Microsoft has identified a series of campaigns, spanning from mid-2025 to mid-2026, where threat actors exhibiting tradecraft consistent with the ShinyHunters group have targeted Software-as-a-Service (SaaS) applications, notably Salesforce instances. These attacks did not exploit inherent software vulnerabilities but rather abused trusted OAuth relationships and legitimate workflows to achieve unauthorized access, exfiltrate data, and maintain persistence.
The intrusion methods employed by the attackers were multifaceted, primarily falling into three categories: voice phishing (vishing) to trick users into authorizing malicious OAuth applications, supply chain compromises targeting trusted third-party integrations, and the exploitation of misconfigured guest access. These techniques allowed attackers to leverage inherited user and application privileges, enabling them to query sensitive customer relationship management (CRM) records and evade conventional authentication-based detection mechanisms.
One prominent attack vector involved vishing campaigns where actors impersonated IT support personnel. They socially engineered employees into granting consent for attacker-controlled applications within their Salesforce tenant, often disguising malicious apps as legitimate tools like Salesforce Data Loader. Once authorized, these privileged OAuth applications facilitated API calls on behalf of the victim user, leading to enumeration of Salesforce instances, persistent access to CRM data, and potential lateral movement into other SaaS platforms via discovered credentials.
Another significant strategy involved supply chain compromises. Attackers escalated their efforts by targeting third-party SaaS vendors that integrate with Salesforce. For instance, compromised Salesloft credentials in August 2025 allowed attackers to obtain connection secrets and use OAuth tokens to access multiple customer Salesforce instances. Similar tactics were observed in November 2025 targeting Gainsight-published applications, enabling persistent API access. More recently, in June 2026, the market intelligence platform Klue was also targeted, with threat actor Storm-3138 gaining access and using credentials to exfiltrate Salesforce customer data.
The third observed intrusion path involved the abuse of misconfigured guest access. Microsoft noted an increase in suspicious guest-user activity targeting Salesforce Aura endpoints. Attackers leveraged unauthenticated access to Aura framework functionality and employed GraphQL-based requests to systematically query and retrieve data. By chaining these requests and bypassing standard record-retrieval limitations, actors could extract large volumes of data that would typically be inaccessible to guest users.
Across all these intrusion paths, the common thread was the reliance on inherited trusted application or user privileges, making the malicious activity difficult to distinguish from normal operations.

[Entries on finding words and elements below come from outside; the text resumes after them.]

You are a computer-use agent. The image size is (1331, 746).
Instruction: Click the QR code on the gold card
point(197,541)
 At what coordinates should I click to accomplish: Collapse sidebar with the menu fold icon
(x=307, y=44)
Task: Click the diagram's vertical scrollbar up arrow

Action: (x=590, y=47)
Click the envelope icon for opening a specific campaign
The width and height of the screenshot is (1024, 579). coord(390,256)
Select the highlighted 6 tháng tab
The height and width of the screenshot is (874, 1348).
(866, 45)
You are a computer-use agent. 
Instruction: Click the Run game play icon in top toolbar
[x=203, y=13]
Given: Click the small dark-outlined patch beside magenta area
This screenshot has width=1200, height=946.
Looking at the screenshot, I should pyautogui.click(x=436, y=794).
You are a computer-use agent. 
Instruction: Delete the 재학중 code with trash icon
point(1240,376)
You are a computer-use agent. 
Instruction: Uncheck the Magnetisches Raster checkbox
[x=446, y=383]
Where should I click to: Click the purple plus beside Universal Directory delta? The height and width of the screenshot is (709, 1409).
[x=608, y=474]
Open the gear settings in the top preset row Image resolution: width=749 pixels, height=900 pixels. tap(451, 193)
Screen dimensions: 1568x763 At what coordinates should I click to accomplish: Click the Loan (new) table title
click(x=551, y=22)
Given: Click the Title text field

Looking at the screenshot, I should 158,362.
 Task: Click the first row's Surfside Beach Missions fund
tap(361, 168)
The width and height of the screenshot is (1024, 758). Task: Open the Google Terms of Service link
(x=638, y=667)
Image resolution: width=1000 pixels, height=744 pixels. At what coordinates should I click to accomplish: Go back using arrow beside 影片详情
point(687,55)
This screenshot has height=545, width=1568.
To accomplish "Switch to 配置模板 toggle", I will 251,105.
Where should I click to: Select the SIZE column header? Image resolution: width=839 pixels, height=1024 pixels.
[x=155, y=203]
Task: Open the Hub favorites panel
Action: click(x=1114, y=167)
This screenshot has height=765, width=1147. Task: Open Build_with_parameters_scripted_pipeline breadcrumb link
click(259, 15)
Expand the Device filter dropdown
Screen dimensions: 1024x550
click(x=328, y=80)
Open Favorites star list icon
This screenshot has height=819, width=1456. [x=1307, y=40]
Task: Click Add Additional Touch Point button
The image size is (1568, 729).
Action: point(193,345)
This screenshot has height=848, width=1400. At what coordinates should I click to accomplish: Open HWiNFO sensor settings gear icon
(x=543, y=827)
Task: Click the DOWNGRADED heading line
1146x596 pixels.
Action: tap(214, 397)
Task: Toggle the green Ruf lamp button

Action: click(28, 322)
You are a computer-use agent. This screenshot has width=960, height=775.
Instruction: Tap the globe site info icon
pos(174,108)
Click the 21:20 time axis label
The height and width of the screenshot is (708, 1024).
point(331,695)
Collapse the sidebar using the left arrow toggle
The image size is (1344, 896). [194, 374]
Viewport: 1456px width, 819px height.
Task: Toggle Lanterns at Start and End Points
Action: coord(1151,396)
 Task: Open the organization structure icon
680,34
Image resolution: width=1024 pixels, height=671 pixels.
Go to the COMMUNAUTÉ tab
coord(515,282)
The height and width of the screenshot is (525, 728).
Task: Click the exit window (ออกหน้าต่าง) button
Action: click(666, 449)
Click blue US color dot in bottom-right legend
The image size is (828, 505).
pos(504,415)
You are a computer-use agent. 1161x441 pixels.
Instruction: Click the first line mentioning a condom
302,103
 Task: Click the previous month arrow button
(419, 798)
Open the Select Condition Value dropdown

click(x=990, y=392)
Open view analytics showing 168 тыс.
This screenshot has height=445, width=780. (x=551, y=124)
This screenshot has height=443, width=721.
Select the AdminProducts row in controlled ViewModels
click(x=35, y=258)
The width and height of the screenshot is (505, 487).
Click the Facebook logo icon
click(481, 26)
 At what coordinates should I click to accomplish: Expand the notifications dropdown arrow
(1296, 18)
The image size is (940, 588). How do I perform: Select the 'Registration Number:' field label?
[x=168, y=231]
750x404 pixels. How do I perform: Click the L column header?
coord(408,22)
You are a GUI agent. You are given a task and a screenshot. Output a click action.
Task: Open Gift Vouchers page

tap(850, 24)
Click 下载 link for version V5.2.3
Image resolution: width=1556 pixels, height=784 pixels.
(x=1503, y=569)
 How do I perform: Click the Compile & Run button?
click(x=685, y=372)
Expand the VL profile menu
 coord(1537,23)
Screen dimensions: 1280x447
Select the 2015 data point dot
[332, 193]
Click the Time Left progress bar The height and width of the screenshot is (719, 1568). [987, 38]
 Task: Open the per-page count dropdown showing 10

This quiet persistence and large-scale data access underscore the critical need for enhanced detection, visibility, and governance of OAuth-connected applications and guest user accounts within SaaS environments.
Microsoft has collaborated with Salesforce to improve telemetry granularity in Defender for Cloud Apps, offering near-real-time detection, connected application attribution, and expanded application permission insights. The observed activity impacted various industries, including retail, education, and manufacturing, highlighting the widespread risk to sensitive data and downstream SaaS ecosystems.